» **WORK REQUEST**
Locate the line that contains "Select the Auto" in the entries below, then repeat it and every following line through the line that contains "Image resolution: width=1456", exactly, and no others.

» **DATA FOR THIS EXERCISE**
■ ■ ■ ■

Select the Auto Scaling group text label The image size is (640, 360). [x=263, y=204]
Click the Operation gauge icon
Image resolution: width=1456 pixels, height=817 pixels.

■ ■ ■ ■

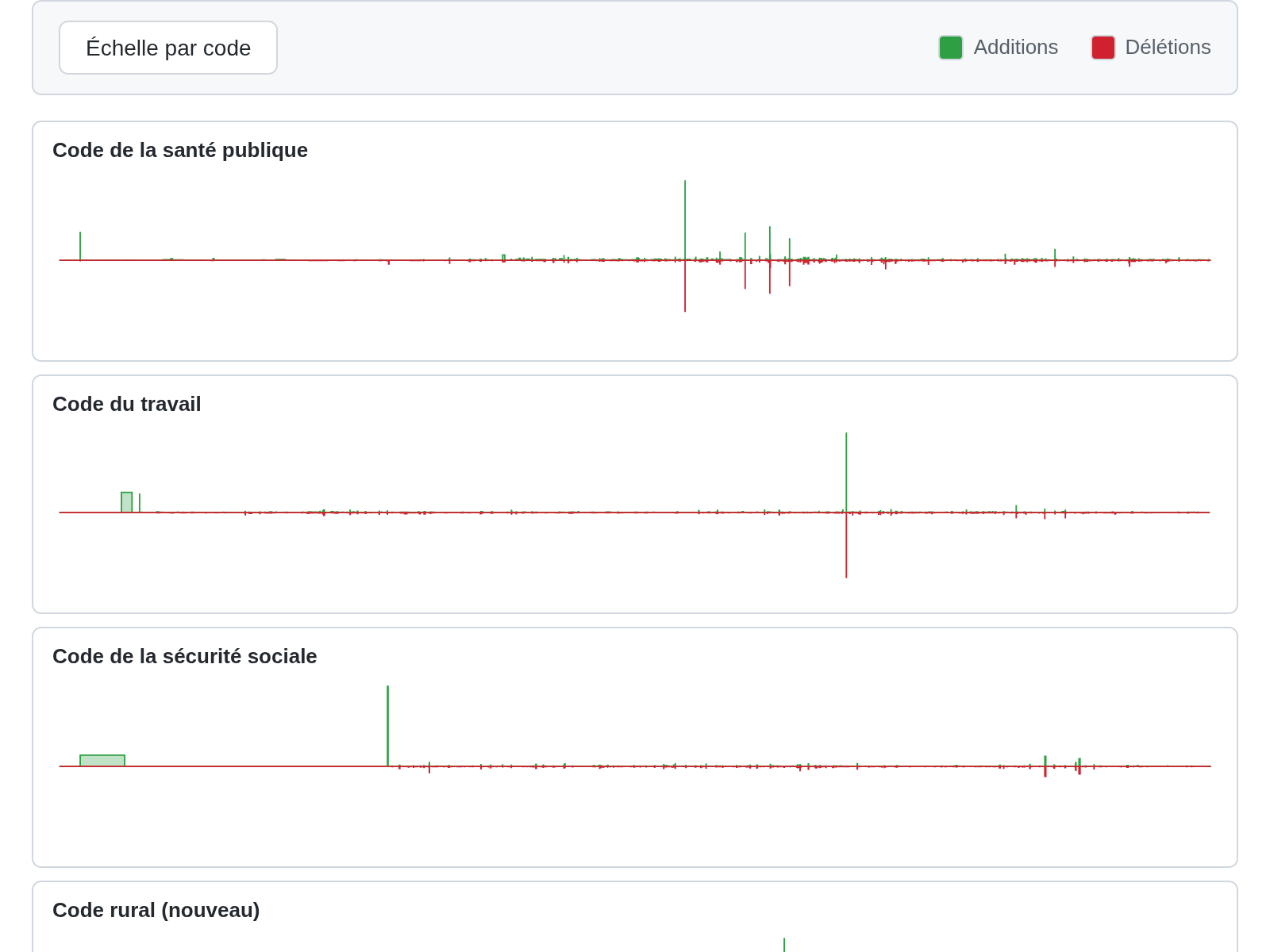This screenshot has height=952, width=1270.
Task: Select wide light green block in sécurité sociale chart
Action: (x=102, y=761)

■ ■ ■ ■

» **COMPLETED TASK**
Select the Auto Scaling group text label The image size is (640, 360). [x=263, y=204]
Click the Operation gauge icon
Image resolution: width=1456 pixels, height=817 pixels.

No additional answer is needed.